Enquanto a Wayback Machine do Internet Archive (que se descreve como uma biblioteca digital) vasculha a web continuamente, salvando o máximo possível com a maior frequência possível, existem outros esforços complementares para ajudar a preservar a internet de maneiras acessíveis ao público. Um serviço, o Perma, minimiza a podridão de links convertendo hiperlinks em documentos acadêmicos em “links confiáveis ​​e inquebráveis ​​para um registro inalterável de qualquer página que você citou” (o site do Perma observa que mais da metade de todos os links citados não apontam mais para a página pretendida). Amber fornece um serviço semelhante para sites, preservando automaticamente instantâneos de páginas vinculadas caso as versões originais fiquem indisponíveis. E as próprias bibliotecas ainda existem: como explica Zittrain, ferramentas como Perma e Amber permitem que essas instituições cumpram seu potencial como arquivos de informação digital e sistemas organizadores de conhecimento, reduzindo a efemeridade do material que vale a pena preservar.

Os esforços mais ambiciosos e holísticos para tornar as informações digitais mais duráveis ​​e acessíveis ao público, sem dúvida, são a Web3 e a tecnologia blockchain que a sustenta. Blockchains são inerentemente imutáveis ​​e distribuídos publicamente entre redes peer-to-peer, parecendo abordar diretamente as deficiências da internet privatizada e individualizada. A Web3 também introduziu novas formas de propriedade especulativa, como NFTs, que parecem antitéticas a esse espírito público; no entanto, mesmo nesses aplicativos, os próprios dados da transação permanecem amplamente acessíveis.

Todas estas soluções pressupõem o crescimento contínuo da capacidade de armazenamento digital. Mas e se a nuvem, ou mesmo uma grande empresa, como o Google, realmente ficasse sem espaço?

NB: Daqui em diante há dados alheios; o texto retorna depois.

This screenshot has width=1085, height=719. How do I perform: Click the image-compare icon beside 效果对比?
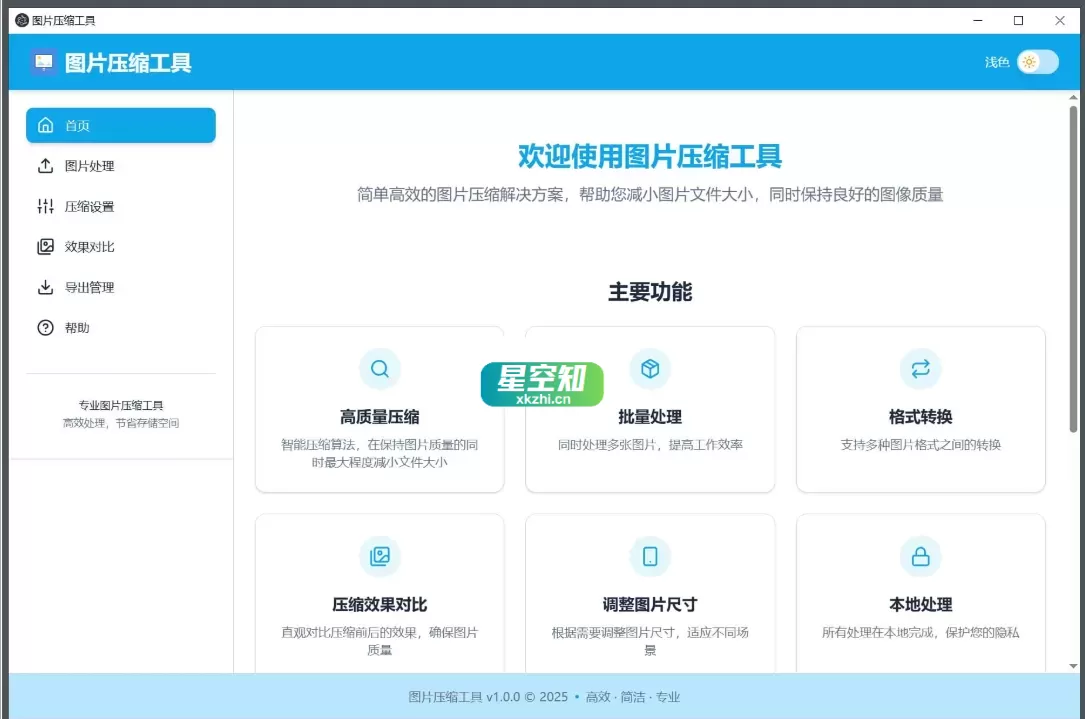point(44,246)
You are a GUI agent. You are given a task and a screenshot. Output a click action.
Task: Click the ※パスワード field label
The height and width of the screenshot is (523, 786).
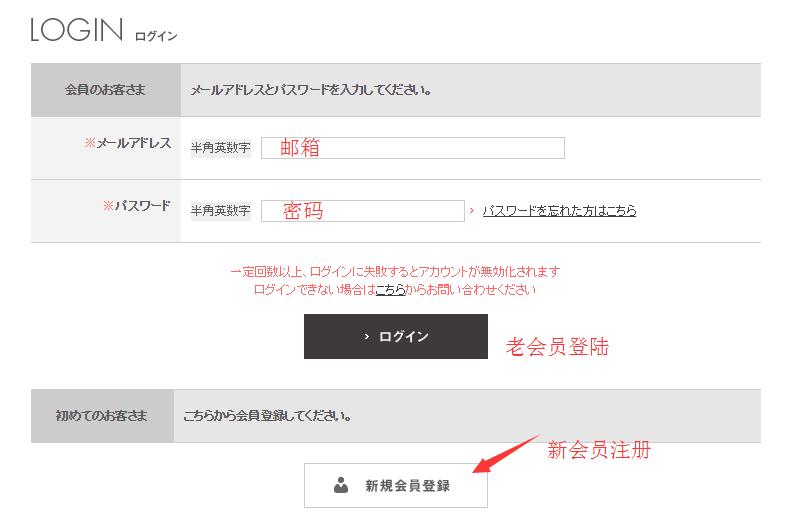(x=137, y=206)
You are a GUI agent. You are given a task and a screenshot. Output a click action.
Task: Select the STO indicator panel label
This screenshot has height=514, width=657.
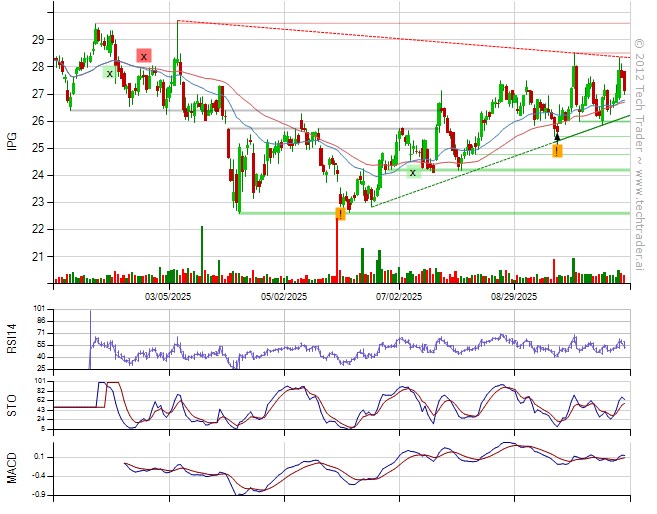pos(12,403)
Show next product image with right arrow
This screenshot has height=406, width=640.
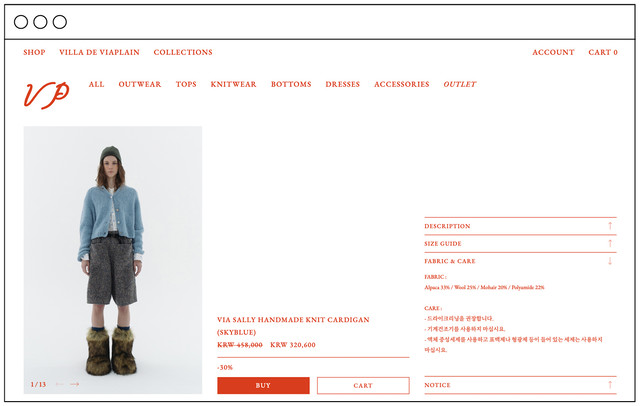point(74,384)
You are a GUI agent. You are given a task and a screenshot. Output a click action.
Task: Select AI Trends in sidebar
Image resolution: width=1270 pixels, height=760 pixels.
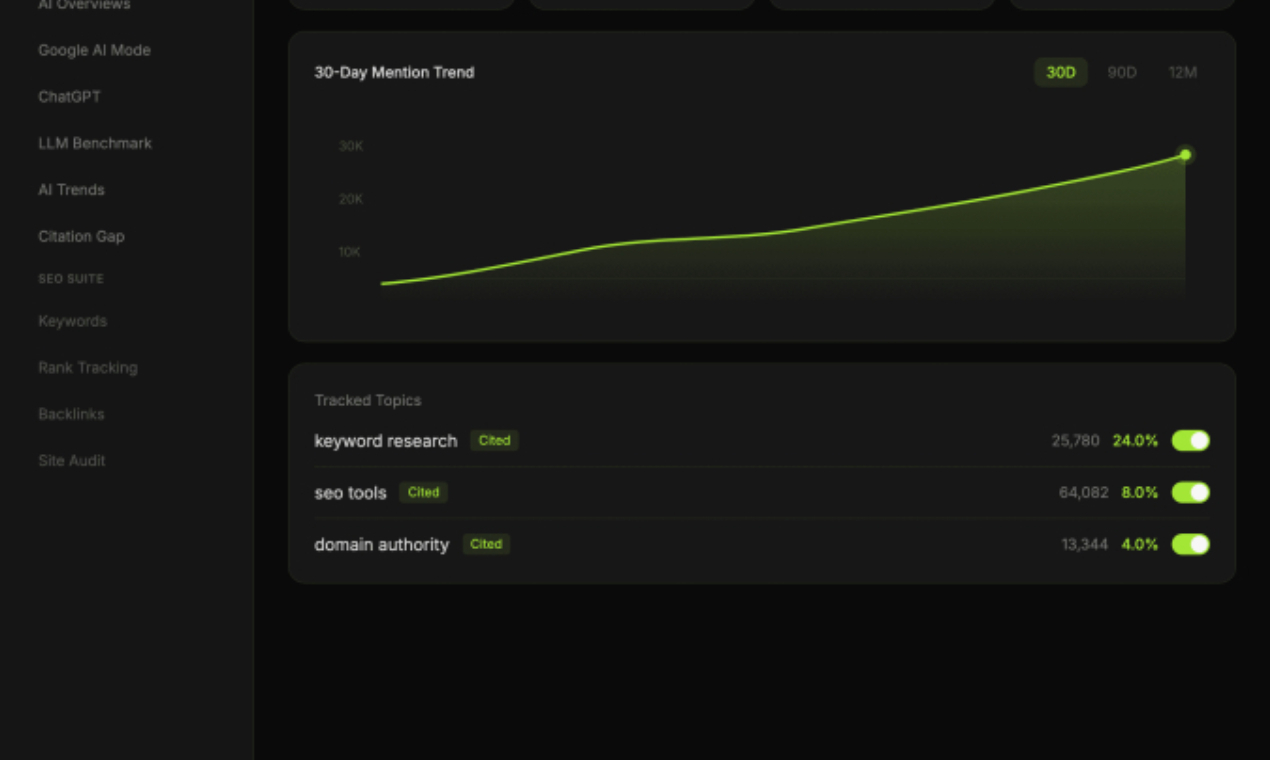[71, 190]
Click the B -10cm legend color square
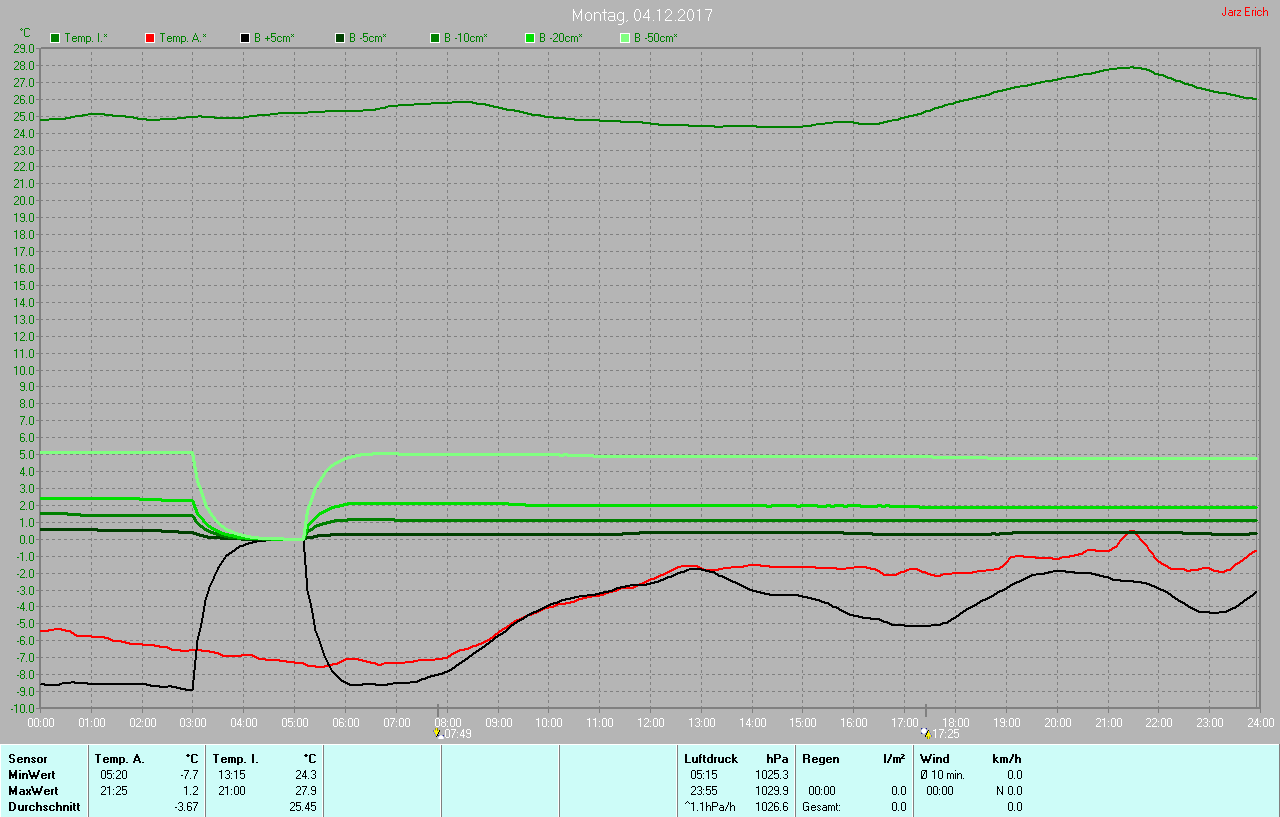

Especialistas acreditam que isso é improvável, apesar da produção mundial de dados em rápido crescimento – um cenário que está “muito além de um horizonte que a sociedade nunca alcançará”, como diz o economista de Harvard Shane Greenstein, devido a uma cadência contínua e confiável de inovações em eficiência de armazenamento . O engenheiro J. Metz antecipa, no entanto, que à medida que o volume de dados continua a aumentar, encontrar nossas informações provavelmente pode se tornar mais difícil do que encontrar um local para armazená-las.

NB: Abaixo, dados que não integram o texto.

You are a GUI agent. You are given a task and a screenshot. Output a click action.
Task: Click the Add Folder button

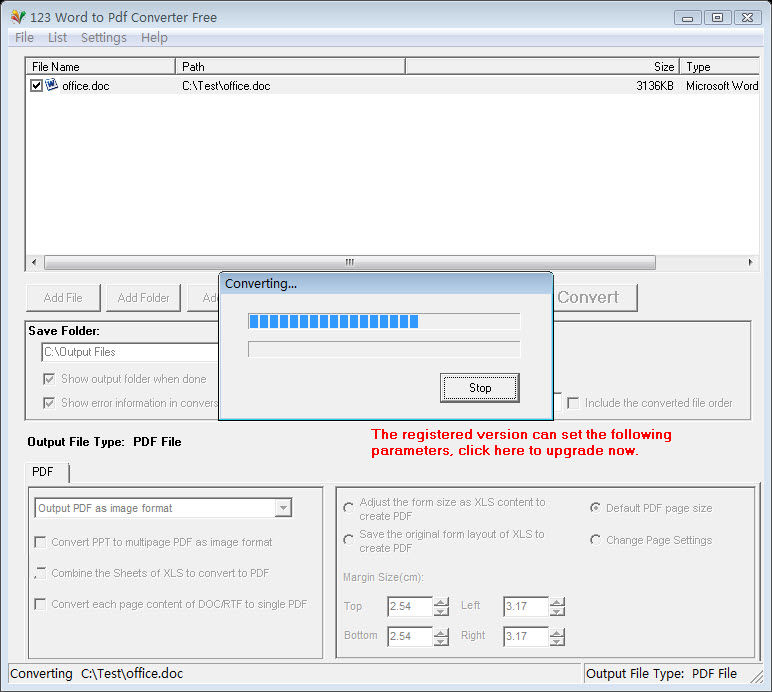click(144, 297)
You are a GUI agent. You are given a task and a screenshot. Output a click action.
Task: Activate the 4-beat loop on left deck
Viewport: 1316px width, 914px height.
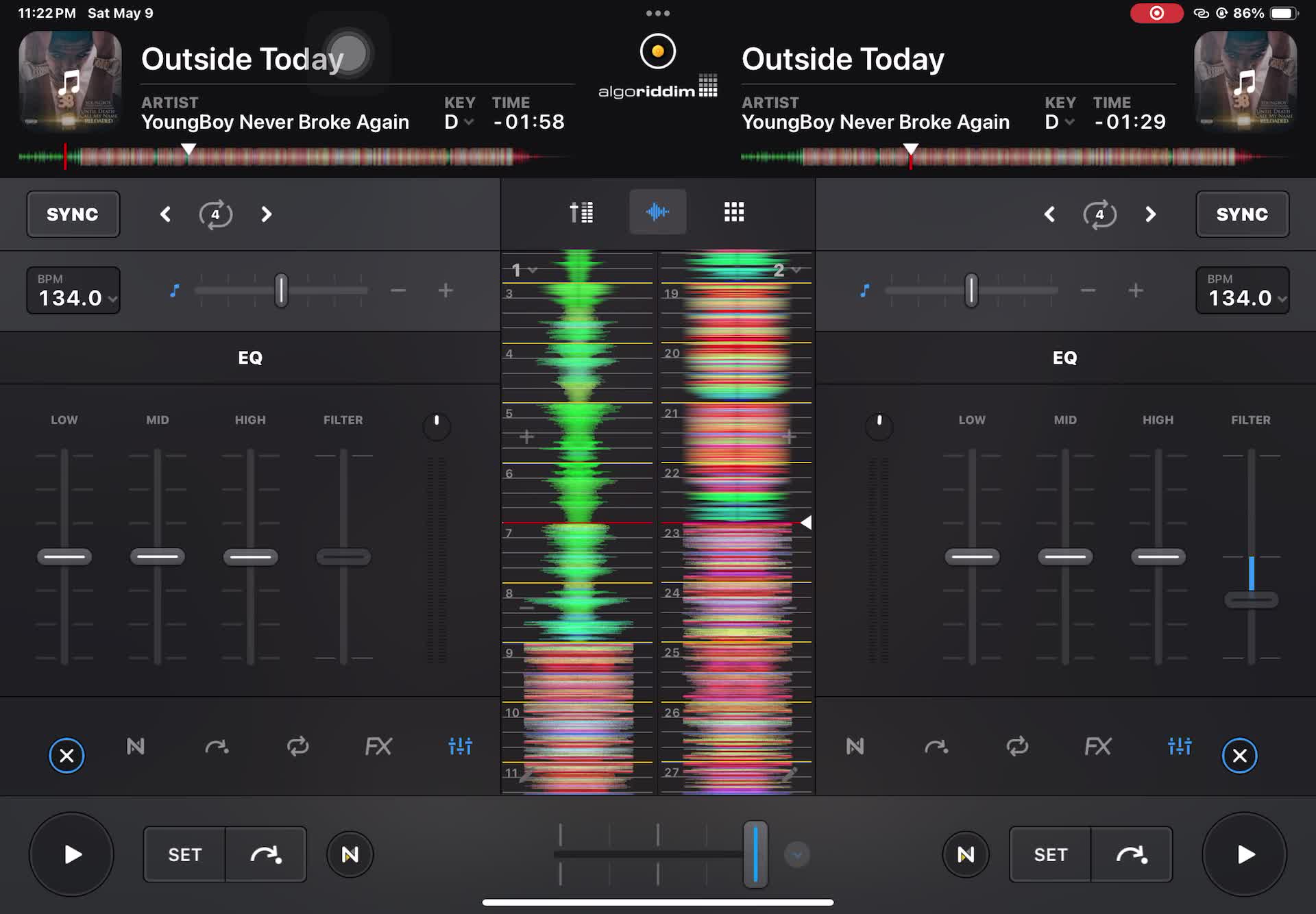tap(215, 214)
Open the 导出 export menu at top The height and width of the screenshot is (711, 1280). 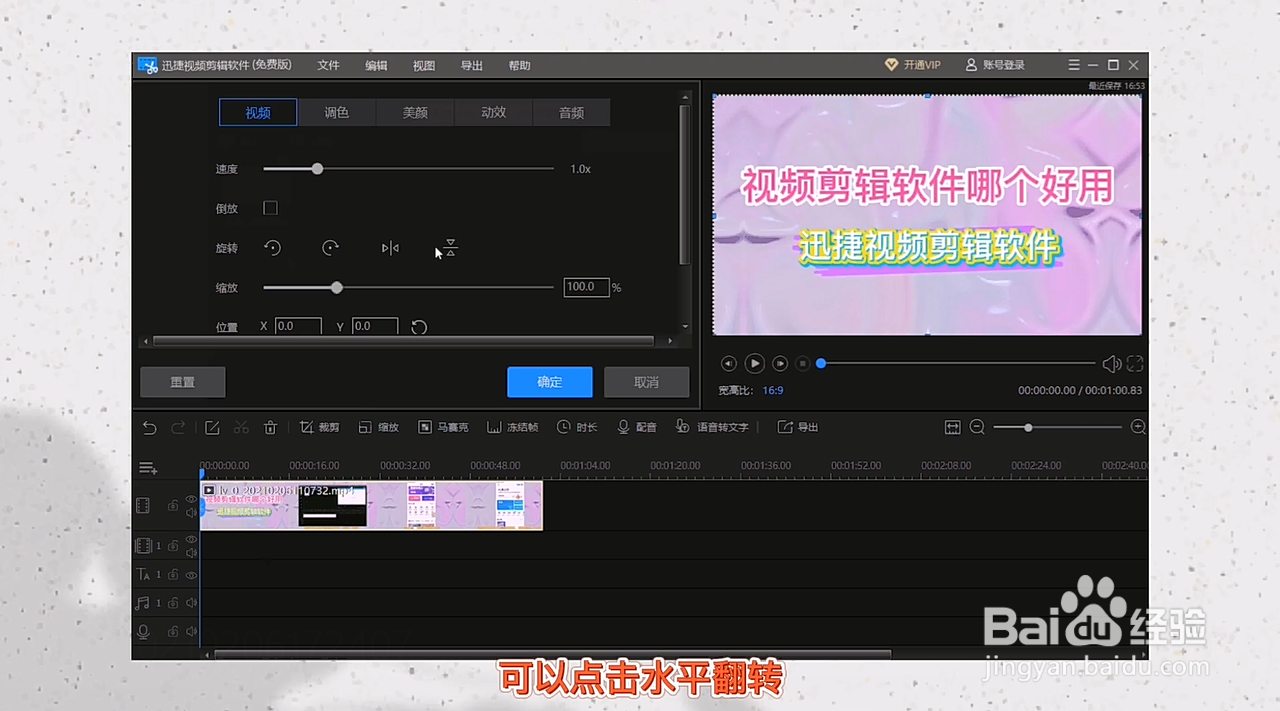click(x=471, y=65)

Independentemente da capacidade da informação de continuar crescendo, será necessário restaurar abordagens coletivas para organizar essa informação e continuar reconstruindo a infraestrutura para o conhecimento público que se atrofia com a ascensão do arquivamento privado. Em vez de possuir pessoalmente a maioria das informações de que precisamos – em nossos próprios dispositivos e na nuvem – podemos habitar um mundo onde mais dessas informações existem na esfera pública e simplesmente sabemos onde encontrá-las.